▶ _Exercise description_
Please reproduce exactly the lines from the start of the records through the one containing "[Tiktok - Otwiera", and nothing more.
*** Opening of Records for processing ***
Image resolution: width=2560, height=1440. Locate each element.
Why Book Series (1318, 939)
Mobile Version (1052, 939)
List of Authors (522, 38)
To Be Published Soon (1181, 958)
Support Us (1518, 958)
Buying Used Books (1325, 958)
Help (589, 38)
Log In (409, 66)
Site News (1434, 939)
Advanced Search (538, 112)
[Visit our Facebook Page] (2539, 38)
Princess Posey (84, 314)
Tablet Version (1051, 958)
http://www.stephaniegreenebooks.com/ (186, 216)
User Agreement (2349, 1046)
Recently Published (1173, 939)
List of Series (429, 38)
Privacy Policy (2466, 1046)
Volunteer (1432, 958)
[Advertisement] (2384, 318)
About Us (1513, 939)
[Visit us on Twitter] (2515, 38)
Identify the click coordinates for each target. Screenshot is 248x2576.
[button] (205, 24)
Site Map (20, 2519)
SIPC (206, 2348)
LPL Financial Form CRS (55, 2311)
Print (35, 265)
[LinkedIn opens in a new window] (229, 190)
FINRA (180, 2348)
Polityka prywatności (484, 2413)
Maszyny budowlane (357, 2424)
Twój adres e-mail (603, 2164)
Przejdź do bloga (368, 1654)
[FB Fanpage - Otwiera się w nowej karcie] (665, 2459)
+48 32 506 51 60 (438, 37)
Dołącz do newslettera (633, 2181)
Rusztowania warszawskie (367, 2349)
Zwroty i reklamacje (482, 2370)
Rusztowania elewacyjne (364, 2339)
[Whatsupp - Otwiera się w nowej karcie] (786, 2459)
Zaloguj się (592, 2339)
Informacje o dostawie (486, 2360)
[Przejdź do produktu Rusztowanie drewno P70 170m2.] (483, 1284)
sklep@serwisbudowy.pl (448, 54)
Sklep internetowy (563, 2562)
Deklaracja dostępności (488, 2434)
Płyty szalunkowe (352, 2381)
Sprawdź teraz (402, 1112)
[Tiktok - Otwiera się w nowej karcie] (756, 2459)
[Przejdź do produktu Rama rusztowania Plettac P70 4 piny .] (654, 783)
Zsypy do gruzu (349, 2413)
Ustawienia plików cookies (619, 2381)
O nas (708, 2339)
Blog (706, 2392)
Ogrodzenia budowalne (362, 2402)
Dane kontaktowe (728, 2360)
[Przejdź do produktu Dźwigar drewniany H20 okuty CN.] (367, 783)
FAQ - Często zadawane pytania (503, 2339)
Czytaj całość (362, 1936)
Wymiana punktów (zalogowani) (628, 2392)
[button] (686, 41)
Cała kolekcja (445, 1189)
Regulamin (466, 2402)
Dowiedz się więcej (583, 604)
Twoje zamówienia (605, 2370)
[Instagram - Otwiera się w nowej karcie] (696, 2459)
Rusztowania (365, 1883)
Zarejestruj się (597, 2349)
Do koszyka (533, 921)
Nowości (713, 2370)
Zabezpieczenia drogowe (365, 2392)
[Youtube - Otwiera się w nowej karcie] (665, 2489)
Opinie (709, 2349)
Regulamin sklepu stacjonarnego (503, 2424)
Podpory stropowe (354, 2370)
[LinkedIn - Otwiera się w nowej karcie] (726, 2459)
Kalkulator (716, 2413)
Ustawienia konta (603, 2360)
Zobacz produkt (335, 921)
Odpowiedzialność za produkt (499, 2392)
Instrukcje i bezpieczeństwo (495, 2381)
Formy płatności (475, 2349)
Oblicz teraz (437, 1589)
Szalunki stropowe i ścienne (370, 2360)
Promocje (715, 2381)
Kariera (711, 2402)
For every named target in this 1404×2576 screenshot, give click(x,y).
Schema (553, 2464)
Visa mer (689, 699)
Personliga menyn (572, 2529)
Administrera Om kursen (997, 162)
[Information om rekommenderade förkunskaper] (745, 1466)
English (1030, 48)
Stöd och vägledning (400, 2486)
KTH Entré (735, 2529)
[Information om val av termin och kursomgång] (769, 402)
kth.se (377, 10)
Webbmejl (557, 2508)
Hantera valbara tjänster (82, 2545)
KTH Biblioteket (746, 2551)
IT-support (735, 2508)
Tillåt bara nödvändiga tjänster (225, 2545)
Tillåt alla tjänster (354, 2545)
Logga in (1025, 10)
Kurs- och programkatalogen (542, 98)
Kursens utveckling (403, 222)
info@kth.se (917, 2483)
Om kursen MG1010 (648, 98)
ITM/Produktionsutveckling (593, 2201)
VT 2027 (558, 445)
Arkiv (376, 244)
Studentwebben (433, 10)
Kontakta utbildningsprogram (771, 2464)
*** Close of Records for processing ***
▶ _Output below_
Image resolution: width=2560, height=1440. Locate each element.
Why Book Series (1318, 939)
Mobile Version (1052, 939)
List of Authors (522, 38)
To Be Published Soon (1181, 958)
Support Us (1518, 958)
Buying Used Books (1325, 958)
Help (589, 38)
Log In (409, 66)
Site News (1434, 939)
Advanced Search (538, 112)
[Visit our Facebook Page] (2539, 38)
Princess Posey (84, 314)
Tablet Version (1051, 958)
http://www.stephaniegreenebooks.com/ (186, 216)
User Agreement (2349, 1046)
Recently Published (1173, 939)
List of Series (429, 38)
Privacy Policy (2466, 1046)
Volunteer (1432, 958)
[Advertisement] (2384, 318)
About Us (1513, 939)
[Visit us on Twitter] (2515, 38)
Identify the click coordinates for each target. Screenshot is 248x2576.
[button] (205, 24)
Site Map (20, 2519)
SIPC (206, 2348)
LPL Financial Form CRS (55, 2311)
Print (35, 265)
[LinkedIn opens in a new window] (229, 190)
FINRA (180, 2348)
Polityka prywatności (484, 2413)
Maszyny budowlane (357, 2424)
Twój adres e-mail (603, 2164)
Przejdź do bloga (368, 1654)
[FB Fanpage - Otwiera się w nowej karcie] (665, 2459)
+48 32 506 51 60 (438, 37)
Dołącz do newslettera (633, 2181)
Rusztowania warszawskie (367, 2349)
Zwroty i reklamacje (482, 2370)
Rusztowania elewacyjne (364, 2339)
[Whatsupp - Otwiera się w nowej karcie] (786, 2459)
Zaloguj się (592, 2339)
Informacje o dostawie (486, 2360)
[Przejdź do produktu Rusztowanie drewno P70 170m2.] (483, 1284)
sklep@serwisbudowy.pl (448, 54)
Sklep internetowy (563, 2562)
Deklaracja dostępności (488, 2434)
Płyty szalunkowe (352, 2381)
Sprawdź teraz (402, 1112)
[Tiktok - Otwiera się w nowej karcie] (756, 2459)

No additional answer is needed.